Many older patients experience a kind of ‘brain fog’ following surgery, in which cognition is impaired from lingering effects of anesthesia. It’s temporary, but can still be disruptive.
Now, there is early evidence that one way to prevent such problems is to automate more aspects of anesthetic management during surgery. That’s the preliminary finding from a new randomized controlled trial appearing in the journal Anesthesiology.
Researchers at a hospital in Belgium tested whether automating three aspects of anesthetic management -- anesthetic depth, cardiac blood flow, and protective lung ventilation -- improved performance on cognitive tests post-op, compared to when an anesthesiologist is in manual control.
Going in, the idea was that machines could do an even better job than humans at keeping parameters within the recommended ranges, and this might lead patients to have less post-op cognitive impairment.
The team recruited 90 patients 60 years or older with intermediate or high-risk elective non-cardiac surgeries. Half had anesthetic management controlled by a physician, and half used closed-loop systems to automate management, with an anesthesiologist on hand to override the machine if necessary.

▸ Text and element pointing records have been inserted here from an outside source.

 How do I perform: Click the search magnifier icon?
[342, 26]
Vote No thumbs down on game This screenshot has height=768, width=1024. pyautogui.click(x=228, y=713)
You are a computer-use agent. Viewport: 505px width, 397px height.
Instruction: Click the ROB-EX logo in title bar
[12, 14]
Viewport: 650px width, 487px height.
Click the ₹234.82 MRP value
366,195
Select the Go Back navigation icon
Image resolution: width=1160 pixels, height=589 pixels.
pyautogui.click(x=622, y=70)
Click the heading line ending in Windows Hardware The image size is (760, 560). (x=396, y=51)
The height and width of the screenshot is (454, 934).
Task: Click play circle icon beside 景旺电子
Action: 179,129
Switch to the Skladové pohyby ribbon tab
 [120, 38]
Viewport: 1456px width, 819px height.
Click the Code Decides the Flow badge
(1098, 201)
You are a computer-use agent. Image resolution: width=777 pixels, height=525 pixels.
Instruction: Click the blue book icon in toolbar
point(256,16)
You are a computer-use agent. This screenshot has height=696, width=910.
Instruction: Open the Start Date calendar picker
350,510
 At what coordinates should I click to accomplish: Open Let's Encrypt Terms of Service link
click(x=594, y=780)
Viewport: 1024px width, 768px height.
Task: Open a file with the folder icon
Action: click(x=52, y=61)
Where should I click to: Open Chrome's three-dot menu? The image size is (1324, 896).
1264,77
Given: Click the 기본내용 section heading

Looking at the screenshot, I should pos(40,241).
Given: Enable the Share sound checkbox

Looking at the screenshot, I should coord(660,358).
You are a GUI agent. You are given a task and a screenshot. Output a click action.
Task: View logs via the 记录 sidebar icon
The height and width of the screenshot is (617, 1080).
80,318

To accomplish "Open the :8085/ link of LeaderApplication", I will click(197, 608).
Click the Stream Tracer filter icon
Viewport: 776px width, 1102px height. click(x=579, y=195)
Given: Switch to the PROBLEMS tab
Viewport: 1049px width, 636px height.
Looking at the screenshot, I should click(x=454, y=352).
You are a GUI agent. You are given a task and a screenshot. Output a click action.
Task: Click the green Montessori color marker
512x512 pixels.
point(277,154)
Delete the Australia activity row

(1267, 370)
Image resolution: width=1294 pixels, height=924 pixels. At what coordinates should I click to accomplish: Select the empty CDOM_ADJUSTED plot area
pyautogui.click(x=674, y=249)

The day before surgery, all patients took a variety of cognitive tests, including the [Montreal Cognitive Assessment], a 30-item global cognition test often used to detect mild cognitive impairment and dementia. In the week following surgery, patients were re-assessed, and once again at 3 months after surgery.
The researchers found that patients in the automated group had on average no change in their cognition scores from before and one week after surgery. The manual group, on the other hand, had a one-point decrease, which was statistically significant -- and this persisted at 3 months post-surgery. None of the other cognitive tests showed differences between groups.
As expected, the automated group had more anesthetic modifications per hour, and ultimately received less anesthetic. Patients in the automated group spent more time within the target range for anesthetic depth than controls.
Interestingly, there was a correlation between the amount of time spent in very deep anesthesia and a decrease in the cognition score.
The results suggest automated anesthetic management may help with delayed neurocognitive recovery, possibly by avoiding very deep anesthesia. The study, however, cannot distinguish between the effects of the three controller systems.
Future studies are needed with more patients and with those at a higher risk of cognitive impairment.